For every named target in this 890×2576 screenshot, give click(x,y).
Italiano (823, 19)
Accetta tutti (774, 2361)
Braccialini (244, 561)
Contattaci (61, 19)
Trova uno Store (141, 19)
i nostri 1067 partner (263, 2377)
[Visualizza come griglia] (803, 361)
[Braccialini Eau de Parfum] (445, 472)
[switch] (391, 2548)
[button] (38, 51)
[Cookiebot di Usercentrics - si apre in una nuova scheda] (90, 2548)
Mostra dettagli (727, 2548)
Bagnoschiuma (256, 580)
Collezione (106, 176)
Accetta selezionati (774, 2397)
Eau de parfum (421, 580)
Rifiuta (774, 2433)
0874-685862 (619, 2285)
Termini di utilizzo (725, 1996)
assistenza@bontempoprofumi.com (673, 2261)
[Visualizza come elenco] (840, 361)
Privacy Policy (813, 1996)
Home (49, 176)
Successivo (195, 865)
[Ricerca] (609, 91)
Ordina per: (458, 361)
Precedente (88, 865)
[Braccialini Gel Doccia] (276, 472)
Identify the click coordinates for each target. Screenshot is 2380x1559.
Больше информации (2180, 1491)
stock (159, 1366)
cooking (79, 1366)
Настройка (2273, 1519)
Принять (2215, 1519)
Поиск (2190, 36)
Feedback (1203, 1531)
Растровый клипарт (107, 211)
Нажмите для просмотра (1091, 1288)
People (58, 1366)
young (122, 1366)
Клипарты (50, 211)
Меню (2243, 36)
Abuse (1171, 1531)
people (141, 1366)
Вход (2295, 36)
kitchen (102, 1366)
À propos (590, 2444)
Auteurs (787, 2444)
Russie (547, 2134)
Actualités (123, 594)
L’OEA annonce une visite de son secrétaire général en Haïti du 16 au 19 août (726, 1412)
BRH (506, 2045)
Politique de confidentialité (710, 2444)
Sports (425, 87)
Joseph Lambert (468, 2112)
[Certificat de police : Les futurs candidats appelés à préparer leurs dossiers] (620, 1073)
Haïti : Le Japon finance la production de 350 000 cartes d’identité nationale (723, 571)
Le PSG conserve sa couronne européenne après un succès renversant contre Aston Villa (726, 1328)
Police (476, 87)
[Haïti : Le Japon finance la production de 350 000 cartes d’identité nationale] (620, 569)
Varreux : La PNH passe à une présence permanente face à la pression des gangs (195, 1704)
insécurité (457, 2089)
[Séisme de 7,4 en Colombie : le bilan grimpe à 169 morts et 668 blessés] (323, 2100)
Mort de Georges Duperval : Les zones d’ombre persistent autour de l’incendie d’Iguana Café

-- AIM OF THE TASK --
Among the entries above, locate the lines containing "young (122, 1366)" and "nationale (723, 571)", and transcribe exactly those two lines and all lines between.

-- OUTPUT --
young (122, 1366)
Клипарты (50, 211)
Меню (2243, 36)
Abuse (1171, 1531)
people (141, 1366)
Вход (2295, 36)
kitchen (102, 1366)
À propos (590, 2444)
Auteurs (787, 2444)
Russie (547, 2134)
Actualités (123, 594)
L’OEA annonce une visite de son secrétaire général en Haïti du 16 au 19 août (726, 1412)
BRH (506, 2045)
Politique de confidentialité (710, 2444)
Sports (425, 87)
Joseph Lambert (468, 2112)
[Certificat de police : Les futurs candidats appelés à préparer leurs dossiers] (620, 1073)
Haïti : Le Japon finance la production de 350 000 cartes d’identité nationale (723, 571)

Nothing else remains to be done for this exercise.